TAOCP 4.6.4 Exercise 67

Let $T(m,n,s)$ denote the matrix-multiplication tensor.

Section 4.6.4: Evaluation of Polynomials

Exercise 67. [HM40] (D. Coppersmith and S. Winograd.) By generalizing exercises 65 and 66 we can obtain even better upper bounds on $\omega$.

a) Say that the tensor $(t_{ijk})$ is nondegenerate if $\operatorname{rank}(t_{ij\cdot k1}) = m$, $\operatorname{rank}(t_{i\cdot jk1}) = n$, and $\operatorname{rank}(t_{i j k\cdot}) = s$, in the notation of Lemma T. Prove that the tensor $T(m,n,s)$ for $mn \times ns$ matrix multiplication is nondegenerate.

b) Show that the direct sum of nondegenerate tensors is nondegenerate.

c) An $m \times n \times s$ tensor $t$ with realization $(A, B, C)$ of length $r$ is called improvable if it is nondegenerate and there are nonzero elements $d_1, \ldots, d_r$ such that $\sum_{l=1}^{r} a_{il} b_{jl} d_l = 0$ for $1 \le i \le m$ and $1 \le j \le n$. Hint: That in such a case $t \oplus T(1, q, 1)$ has border rank $\le r$, where $q = r - m - n$. Hint: There are $q \times r$ matrices $V$ and $W$ such that $\sum_{l=1}^{r} v_{pl} b_{jl} d_l = \sum_{l=1}^{r} a_{il} w_{ql} d_l = 0$ and $\sum_{l=1}^{r} v_{pl} w_{ql} d_l = \delta_{pq}$ for all relevant $i$ and $j$.

d) Explain why the result of exercise 65 is a special case of (c).

e) Prove that $\operatorname{rank}(T(m, n, s)) \oplus T(1, r - n(m + s - 1), 1)) \le r + n$.

f) Therefore $\omega$ is strictly less than $\log M(n)/\log n$ for all $n > 1$.

g) Generalize (c) to the case where $(A, B, C)$ realizes $t$ only in the weaker sense of exercise 61.

h) From (d) we have $\underline{\operatorname{rank}}(T(3,1,3) \oplus T(1,4,1)) \le 10$; thus by exercise 61(d) we also have $\underline{\operatorname{rank}}(T(9,1,9) \oplus 2T(3,4,3) \oplus T(1,16,1)) \le 100$. Prove that if we simply delete the rows of $A$ and $B$ that correspond to the $16 + 16$ variables of $T(1,16,1)$, we obtain a realization of $T(9,1,9) \oplus 2T(3,4,3)$ that is improvable.
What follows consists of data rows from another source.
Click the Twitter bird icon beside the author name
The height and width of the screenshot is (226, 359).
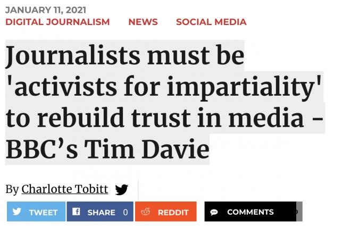(122, 189)
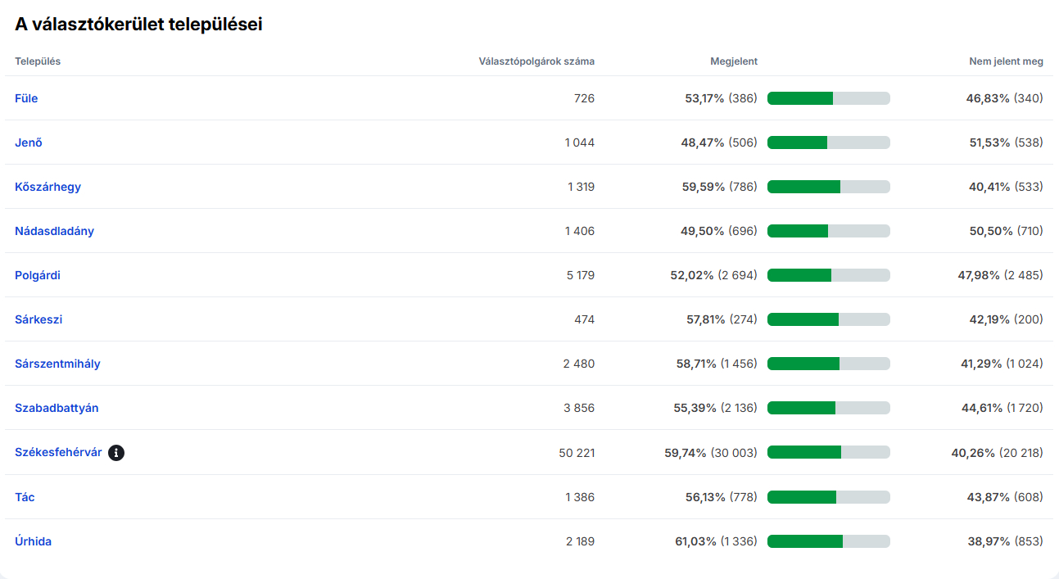Click Polgárdi's turnout progress bar

click(x=828, y=275)
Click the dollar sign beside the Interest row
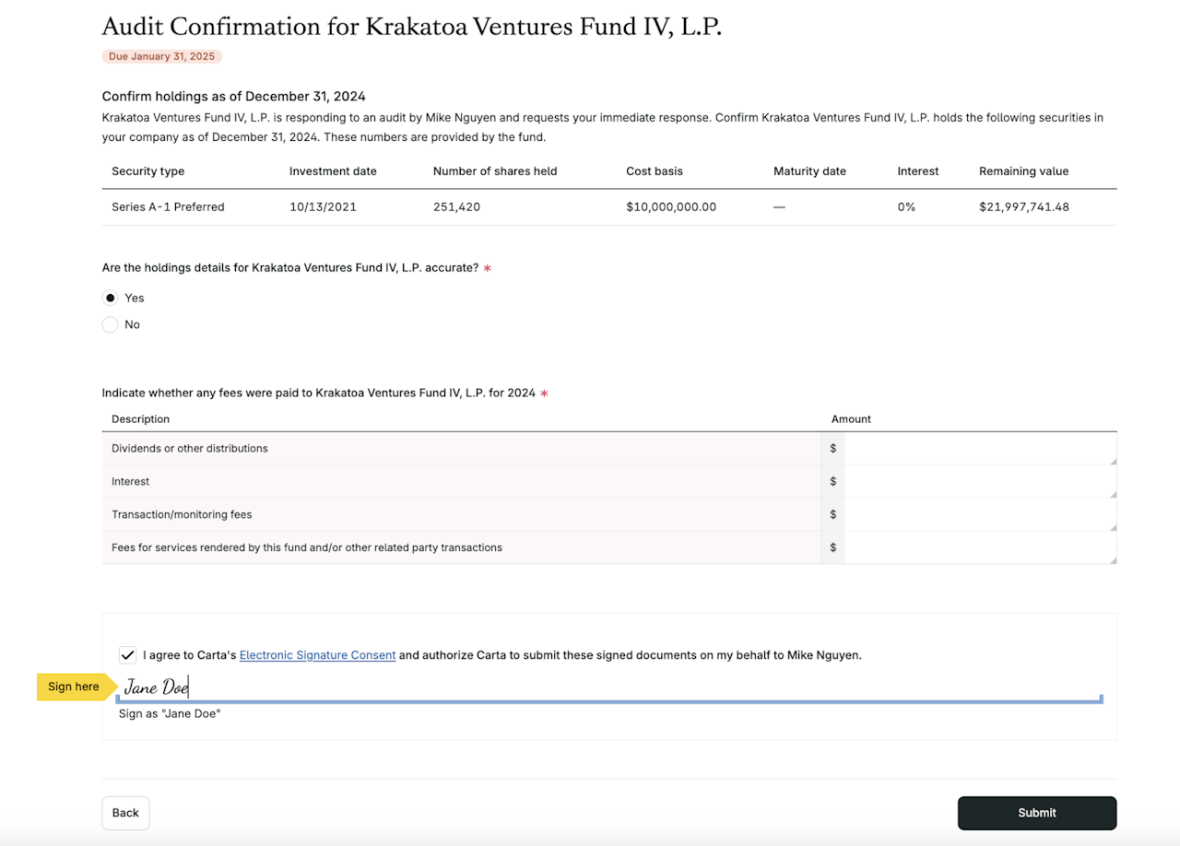1180x846 pixels. point(832,481)
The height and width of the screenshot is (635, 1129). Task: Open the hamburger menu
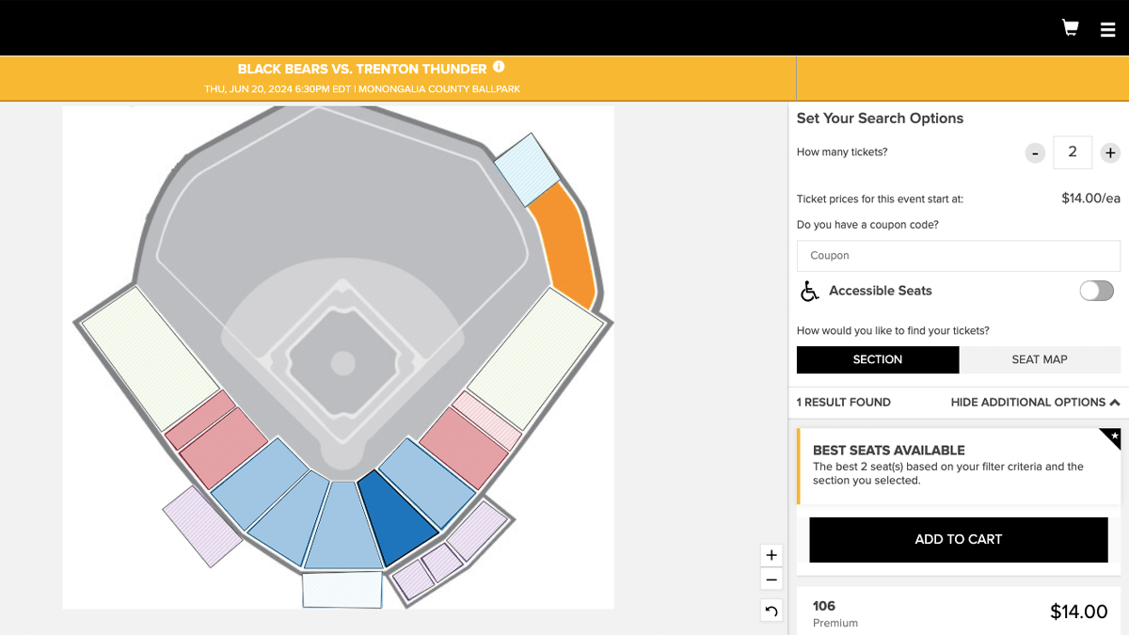[x=1107, y=30]

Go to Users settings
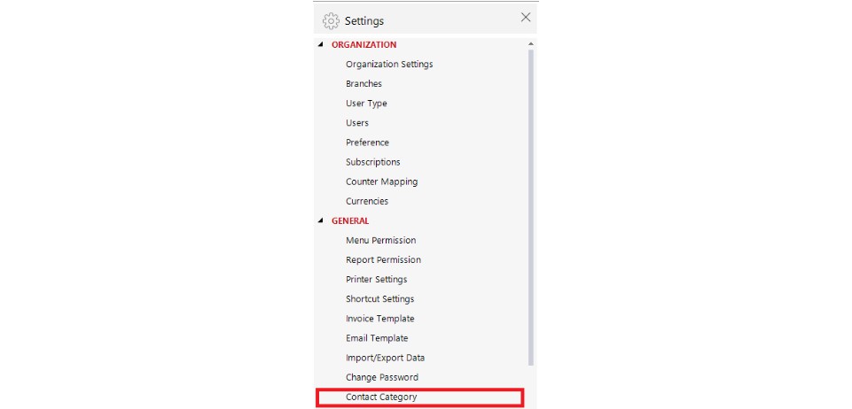pos(357,122)
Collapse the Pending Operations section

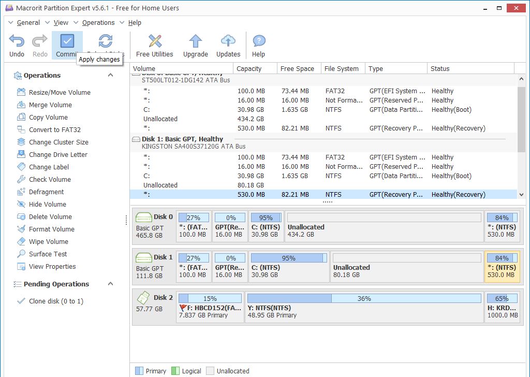coord(110,284)
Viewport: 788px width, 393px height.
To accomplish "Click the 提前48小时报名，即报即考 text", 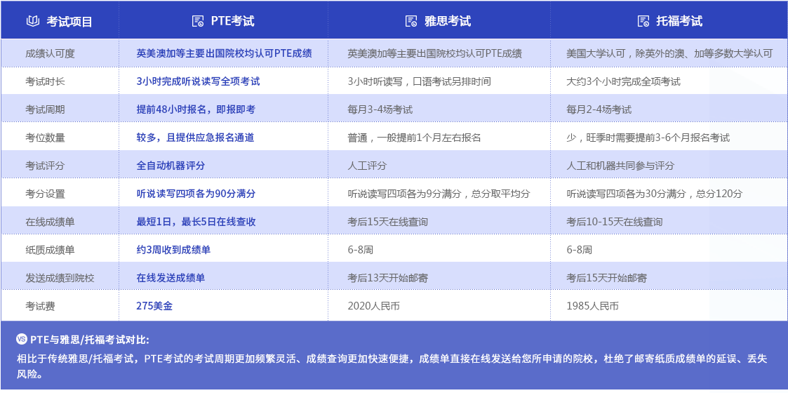I will (196, 109).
Therefore we have in fact $\underline{\operatorname{rank}}(T(9,1,9) \oplus 2T(3,4,3) \oplus T(1,34,1)) \le 100$.

i) Generalizing exercise 66(c), show that

$$\sum_{p=1}^{q} (m_p n_p s_p)^{\omega/3} \le \underline{\operatorname{rank}}!\left(\bigoplus_{p=1}^{q} T(m_p, n_p, s_p)\right).$$

j) Therefore $\omega < 2.5$.

Verified: yes
Solve time: 7m06s


Solution

Let $T(m,n,s)$ denote the matrix-multiplication tensor. We write a realization of length $r$ as

$$ t_{ijk}=\sum_{\ell=1}^{r}a_{i\ell}b_{j\ell}c_{k\ell}. $$

The notation of Lemma T identifies $t$ with the trilinear form

$$ \sum_{i,j,k} t_{ijk}x_i y_j z_k. $$

For a tensor $t$, the three flattenings are the linear maps

$$ K^m\to K^{ns},\qquad K^n\to K^{ms},\qquad K^s\to K^{mn}, $$

whose matrices are $(t_{ij\cdot k})$, $(t_{i\cdot jk})$, and

$(t_{ij k\cdot})$, respectively.

(a) $T(m,n,s)$ is nondegenerate

Write the matrix multiplication tensor as

$$ T(m,n,s) =\sum_{i=1}^{m}\sum_{j=1}^{n}\sum_{k=1}^{s} e_{ij}\otimes f_{jk}\otimes g_{ik}. $$

Consider the first flattening

$$ \phi_A:K^{mn}\to K^{ns}\otimes K^{ms}. $$

The basis vector $e_{ij}$ is mapped to

$$ \phi_A(e_{ij}) =\sum_{k=1}^{s} f_{jk}\otimes g_{ik}. $$

Suppose

$$ \sum_{i,j}\lambda_{ij}\phi_A(e_{ij})=0. $$

Then

$$ \sum_{i,j,k}\lambda_{ij} f_{jk}\otimes g_{ik}=0. $$

The tensors $f_{jk}\otimes g_{ik}$ are distinct basis vectors of

$K^{ns}\otimes K^{ms}$; hence every $\lambda_{ij}=0$.

Therefore $\phi_A$ is injective and

$$ \operatorname{rank}\phi_A=mn. $$

The dimension of the first factor is $mn$, so the first flattening has full rank.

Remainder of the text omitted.